== Given passage ==
★ ★ ★ ★

24.              Regarding victimisation, the tribunal noted that the protected act relied upon was the grievance and that all of the subsequent treatment complained of was relied upon, with the alleged last straw being on 8 November 2018. There was no sign of such a claim in the claim form.  It only emerged as a possibility on 4 July, then confirmed in the application to amend of 22 July 2019.  The tribunal listed the detrimental treatment complained of, noting which matters were factually disputed. 

 

25.              Section 6 was headed “Unfair dismissal - matters arising during the hearing and observations.”  The tribunal said that the claimant had never specifically raised a grievance or grievances about alleged breaches of contract.  The main grievance related to the sexual harassment, and was lodged on 3 April 2018.  There was a letter of 31 May 2018 about that but no copy was before the tribunal.  The letter of 28 November was sent “only two days before the claimant’s contract was terminated and after notice had been given”.  Save for the instances of alleged sexual harassment in March 2018, the claim form did not instance any bullying and harassment in the wider sense. 

 

26.              At paragraph 6.3 the tribunal said this:

“Are the matters referred to in paragraphs 1 to 40 of the statement attached to the claim form breaches? If so, to what extent have they been affirmed? By a reference to the paragraph numbers mentioned above are they or any of them breaches? In answer paragraph 5.1.1 if true would be a breach. Otherwise were the remainder? As to affirmation, paragraph 5.1.1 the Claimant waited eight months before resigning, albeit without reason and on the Claimant’s version without the outcome of her grievance.”

★ ★ ★ ★

== Raw data ==

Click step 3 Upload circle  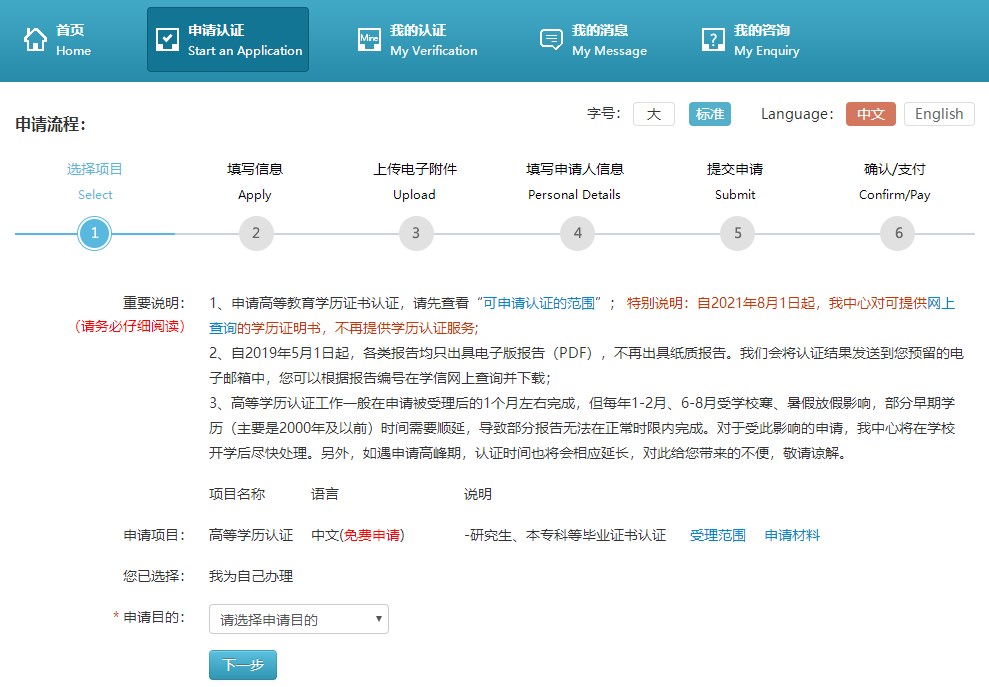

★ ★ ★ ★

== Work item ==
Return the whole tribunal excerpt above, word for word, from beginning to end.

== Result for this task ==
24.              Regarding victimisation, the tribunal noted that the protected act relied upon was the grievance and that all of the subsequent treatment complained of was relied upon, with the alleged last straw being on 8 November 2018. There was no sign of such a claim in the claim form.  It only emerged as a possibility on 4 July, then confirmed in the application to amend of 22 July 2019.  The tribunal listed the detrimental treatment complained of, noting which matters were factually disputed. 

 

25.              Section 6 was headed “Unfair dismissal - matters arising during the hearing and observations.”  The tribunal said that the claimant had never specifically raised a grievance or grievances about alleged breaches of contract.  The main grievance related to the sexual harassment, and was lodged on 3 April 2018.  There was a letter of 31 May 2018 about that but no copy was before the tribunal.  The letter of 28 November was sent “only two days before the claimant’s contract was terminated and after notice had been given”.  Save for the instances of alleged sexual harassment in March 2018, the claim form did not instance any bullying and harassment in the wider sense. 

 

26.              At paragraph 6.3 the tribunal said this:

“Are the matters referred to in paragraphs 1 to 40 of the statement attached to the claim form breaches? If so, to what extent have they been affirmed? By a reference to the paragraph numbers mentioned above are they or any of them breaches? In answer paragraph 5.1.1 if true would be a breach. Otherwise were the remainder? As to affirmation, paragraph 5.1.1 the Claimant waited eight months before resigning, albeit without reason and on the Claimant’s version without the outcome of her grievance.”